Teniendo en frente el recuento de los hechos acaecidos en el escrito, agrupados para ocupar poco espacio y modelados para aparentar congruencia en su aislamiento, un lector tiene la sensación de que el camino que avanza la lectura que abordará no es sino un avance en plano, un ir del punto A al punto B de manera que pueden verse ambos puntos al mismo tiempo. Pero, ¿nunca se han propuesto platicarle algo a un amigo, habiendo pensado un buen rato en eso y sabiendo que él no lo ha hecho? Imaginando tal situación, ¿qué pasa si empezamos a contarle el final de nuestra reflexión antes que lo que nos llevó a ella? ¿Nos entiende igual? Es, a todas luces, un error retórico, si se le quiere ver así, o una mala decisión en el orden que, finalmente, no podemos evitar notar en la conversación. No se logra el objetivo deseado si éste es que el escucha experimente las implicaciones del trabajo reflexivo del autor. La misma forma de hablar, empezando y terminando, diciendo una palabra tras otra en el tiempo, tiene la forma en que nosotros notamos las cosas: con principio, medio y fin.
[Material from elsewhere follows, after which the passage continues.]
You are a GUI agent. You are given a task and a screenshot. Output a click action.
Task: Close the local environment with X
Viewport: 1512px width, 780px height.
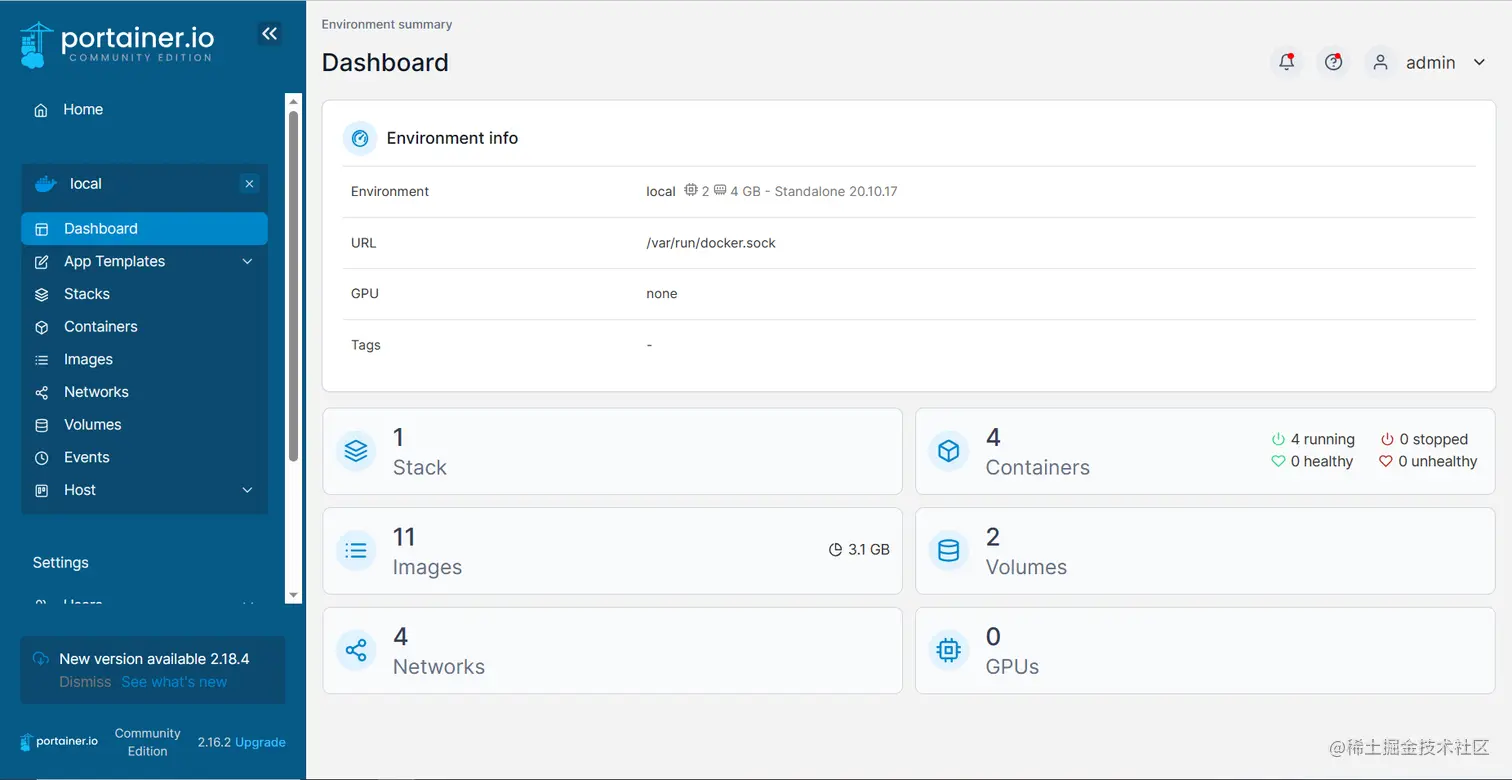249,184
Si la analogía de la reflexión fuera un camino, conozco pocos que sean planos como en el ejemplo de los puntos; más bien hablamos y vamos una por una sentando condiciones, evidenciando supuestos, abriendo paso a nuevas perspectivas, andando y desandando, regresando, recogiendo, uniendo y separando. Ordenando, vaya. Son muchos caminos, o uno intrincado y complejo. La introducción académica niega la relevancia de este orden y obliga al escritor a arruinarle a su lector la oportunidad de avanzar paso a paso como él lo hizo. No deja que la experiencia de la reflexión se preste a ser comunicada a través de la palabra; y si algo aprendemos en el trayecto y no sólo en los estadios finales, si en algo nos hacemos mejores o peores mientras pensamos, entonces el empobrecimiento del escrito con una introducción académica es profundo, inconveniente y repudiable.
No me gusta.
[1] No sé qué sea, pero algo tiene de desagradable hacer plural esta expresión. ¿Será la costumbre?